**Problem details**
Every record below needs to be retyped exactly as it appears.

[Information shown — start]

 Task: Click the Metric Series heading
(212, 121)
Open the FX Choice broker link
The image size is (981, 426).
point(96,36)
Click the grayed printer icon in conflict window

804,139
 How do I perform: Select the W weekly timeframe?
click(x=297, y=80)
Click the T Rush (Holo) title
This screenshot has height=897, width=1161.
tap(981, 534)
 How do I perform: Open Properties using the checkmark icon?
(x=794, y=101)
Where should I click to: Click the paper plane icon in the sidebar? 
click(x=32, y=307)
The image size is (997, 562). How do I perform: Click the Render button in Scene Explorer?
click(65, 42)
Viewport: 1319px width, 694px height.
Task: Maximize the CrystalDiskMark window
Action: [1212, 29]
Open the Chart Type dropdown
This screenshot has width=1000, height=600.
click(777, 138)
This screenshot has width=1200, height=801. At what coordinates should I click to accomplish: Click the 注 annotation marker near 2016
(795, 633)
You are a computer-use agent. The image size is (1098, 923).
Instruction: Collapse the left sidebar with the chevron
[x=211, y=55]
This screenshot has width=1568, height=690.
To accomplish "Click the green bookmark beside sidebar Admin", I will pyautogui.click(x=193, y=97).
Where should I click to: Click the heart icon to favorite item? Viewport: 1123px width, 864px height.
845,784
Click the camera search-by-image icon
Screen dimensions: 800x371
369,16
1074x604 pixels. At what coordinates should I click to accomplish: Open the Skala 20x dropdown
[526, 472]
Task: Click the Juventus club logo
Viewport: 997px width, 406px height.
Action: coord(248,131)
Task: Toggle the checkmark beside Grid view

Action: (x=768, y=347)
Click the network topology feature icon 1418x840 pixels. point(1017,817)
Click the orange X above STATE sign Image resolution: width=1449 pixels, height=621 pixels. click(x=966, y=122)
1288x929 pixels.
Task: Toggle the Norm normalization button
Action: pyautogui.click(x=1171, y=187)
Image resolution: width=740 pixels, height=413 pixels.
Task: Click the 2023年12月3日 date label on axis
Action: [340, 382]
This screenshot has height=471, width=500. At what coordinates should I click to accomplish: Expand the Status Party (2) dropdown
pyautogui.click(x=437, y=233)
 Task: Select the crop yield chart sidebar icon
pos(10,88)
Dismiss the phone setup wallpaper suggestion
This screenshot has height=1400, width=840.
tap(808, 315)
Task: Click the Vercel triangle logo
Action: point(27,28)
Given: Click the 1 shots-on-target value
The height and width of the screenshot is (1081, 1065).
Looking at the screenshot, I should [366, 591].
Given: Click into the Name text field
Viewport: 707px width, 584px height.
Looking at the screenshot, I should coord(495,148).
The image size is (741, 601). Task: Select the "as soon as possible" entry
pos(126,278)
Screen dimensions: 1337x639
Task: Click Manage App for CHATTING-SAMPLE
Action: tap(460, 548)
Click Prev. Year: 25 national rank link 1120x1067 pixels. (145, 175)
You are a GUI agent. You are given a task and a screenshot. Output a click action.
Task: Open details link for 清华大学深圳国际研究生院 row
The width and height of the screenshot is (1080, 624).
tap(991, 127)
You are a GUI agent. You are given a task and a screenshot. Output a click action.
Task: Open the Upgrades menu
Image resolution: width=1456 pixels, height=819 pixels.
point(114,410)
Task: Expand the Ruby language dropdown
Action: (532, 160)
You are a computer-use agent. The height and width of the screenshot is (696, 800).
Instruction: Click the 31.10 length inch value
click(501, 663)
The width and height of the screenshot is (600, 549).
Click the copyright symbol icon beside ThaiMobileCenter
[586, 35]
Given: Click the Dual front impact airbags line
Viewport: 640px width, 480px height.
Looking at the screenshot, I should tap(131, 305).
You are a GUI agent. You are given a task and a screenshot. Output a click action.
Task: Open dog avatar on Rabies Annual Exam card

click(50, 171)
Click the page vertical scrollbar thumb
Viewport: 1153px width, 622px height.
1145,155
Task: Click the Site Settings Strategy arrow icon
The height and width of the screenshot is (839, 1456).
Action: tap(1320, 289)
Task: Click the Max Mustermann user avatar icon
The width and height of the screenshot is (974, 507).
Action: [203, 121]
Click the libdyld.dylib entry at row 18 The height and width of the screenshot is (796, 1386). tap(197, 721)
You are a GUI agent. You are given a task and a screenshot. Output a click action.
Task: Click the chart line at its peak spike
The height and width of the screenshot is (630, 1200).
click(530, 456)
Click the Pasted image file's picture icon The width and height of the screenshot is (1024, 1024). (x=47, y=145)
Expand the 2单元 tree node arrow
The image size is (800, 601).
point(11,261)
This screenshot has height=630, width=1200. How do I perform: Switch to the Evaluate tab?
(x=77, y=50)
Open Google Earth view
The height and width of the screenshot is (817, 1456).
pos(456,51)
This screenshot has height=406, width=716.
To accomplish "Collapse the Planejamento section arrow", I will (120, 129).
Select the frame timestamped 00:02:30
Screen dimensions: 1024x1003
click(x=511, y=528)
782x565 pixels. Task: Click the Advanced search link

[Information shown — finish]

**Response for this exercise**
 Task: Click the Metric Series heading
(212, 121)
Open the FX Choice broker link
The image size is (981, 426).
point(96,36)
Click the grayed printer icon in conflict window

804,139
 How do I perform: Select the W weekly timeframe?
click(x=297, y=80)
Click the T Rush (Holo) title
This screenshot has height=897, width=1161.
tap(981, 534)
 How do I perform: Open Properties using the checkmark icon?
(x=794, y=101)
Where should I click to: Click the paper plane icon in the sidebar? 
click(x=32, y=307)
The image size is (997, 562). How do I perform: Click the Render button in Scene Explorer?
click(65, 42)
Viewport: 1319px width, 694px height.
Task: Maximize the CrystalDiskMark window
Action: [1212, 29]
Open the Chart Type dropdown
This screenshot has width=1000, height=600.
click(777, 138)
This screenshot has width=1200, height=801. At what coordinates should I click to accomplish: Click the 注 annotation marker near 2016
(795, 633)
You are a computer-use agent. The image size is (1098, 923).
Instruction: Collapse the left sidebar with the chevron
[x=211, y=55]
This screenshot has width=1568, height=690.
To accomplish "Click the green bookmark beside sidebar Admin", I will pyautogui.click(x=193, y=97).
Where should I click to: Click the heart icon to favorite item? Viewport: 1123px width, 864px height.
845,784
Click the camera search-by-image icon
Screen dimensions: 800x371
369,16
1074x604 pixels. At what coordinates should I click to accomplish: Open the Skala 20x dropdown
[526, 472]
Task: Click the Juventus club logo
Viewport: 997px width, 406px height.
Action: coord(248,131)
Task: Toggle the checkmark beside Grid view

Action: (x=768, y=347)
Click the network topology feature icon 1418x840 pixels. point(1017,817)
Click the orange X above STATE sign Image resolution: width=1449 pixels, height=621 pixels. click(x=966, y=122)
1288x929 pixels.
Task: Toggle the Norm normalization button
Action: pyautogui.click(x=1171, y=187)
Image resolution: width=740 pixels, height=413 pixels.
Task: Click the 2023年12月3日 date label on axis
Action: [340, 382]
This screenshot has height=471, width=500. At what coordinates should I click to accomplish: Expand the Status Party (2) dropdown
pyautogui.click(x=437, y=233)
 Task: Select the crop yield chart sidebar icon
pos(10,88)
Dismiss the phone setup wallpaper suggestion
This screenshot has height=1400, width=840.
tap(808, 315)
Task: Click the Vercel triangle logo
Action: point(27,28)
Given: Click the 1 shots-on-target value
The height and width of the screenshot is (1081, 1065).
Looking at the screenshot, I should [366, 591].
Given: Click into the Name text field
Viewport: 707px width, 584px height.
Looking at the screenshot, I should coord(495,148).
The image size is (741, 601). Task: Select the "as soon as possible" entry
pos(126,278)
Screen dimensions: 1337x639
Task: Click Manage App for CHATTING-SAMPLE
Action: tap(460, 548)
Click Prev. Year: 25 national rank link 1120x1067 pixels. (145, 175)
You are a GUI agent. You are given a task and a screenshot. Output a click action.
Task: Open details link for 清华大学深圳国际研究生院 row
The width and height of the screenshot is (1080, 624).
tap(991, 127)
You are a GUI agent. You are given a task and a screenshot. Output a click action.
Task: Open the Upgrades menu
Image resolution: width=1456 pixels, height=819 pixels.
point(114,410)
Task: Expand the Ruby language dropdown
Action: (532, 160)
You are a computer-use agent. The height and width of the screenshot is (696, 800).
Instruction: Click the 31.10 length inch value
click(501, 663)
The width and height of the screenshot is (600, 549).
Click the copyright symbol icon beside ThaiMobileCenter
[586, 35]
Given: Click the Dual front impact airbags line
Viewport: 640px width, 480px height.
Looking at the screenshot, I should tap(131, 305).
You are a GUI agent. You are given a task and a screenshot. Output a click action.
Task: Open dog avatar on Rabies Annual Exam card

click(50, 171)
Click the page vertical scrollbar thumb
Viewport: 1153px width, 622px height.
1145,155
Task: Click the Site Settings Strategy arrow icon
The height and width of the screenshot is (839, 1456).
Action: tap(1320, 289)
Task: Click the Max Mustermann user avatar icon
The width and height of the screenshot is (974, 507).
Action: [203, 121]
Click the libdyld.dylib entry at row 18 The height and width of the screenshot is (796, 1386). tap(197, 721)
You are a GUI agent. You are given a task and a screenshot. Output a click action.
Task: Click the chart line at its peak spike
The height and width of the screenshot is (630, 1200).
click(530, 456)
Click the Pasted image file's picture icon The width and height of the screenshot is (1024, 1024). (x=47, y=145)
Expand the 2单元 tree node arrow
The image size is (800, 601).
point(11,261)
This screenshot has height=630, width=1200. How do I perform: Switch to the Evaluate tab?
(x=77, y=50)
Open Google Earth view
The height and width of the screenshot is (817, 1456).
pos(456,51)
This screenshot has height=406, width=716.
To accomplish "Collapse the Planejamento section arrow", I will (120, 129).
Select the frame timestamped 00:02:30
Screen dimensions: 1024x1003
click(x=511, y=528)
782x565 pixels. Task: Click the Advanced search link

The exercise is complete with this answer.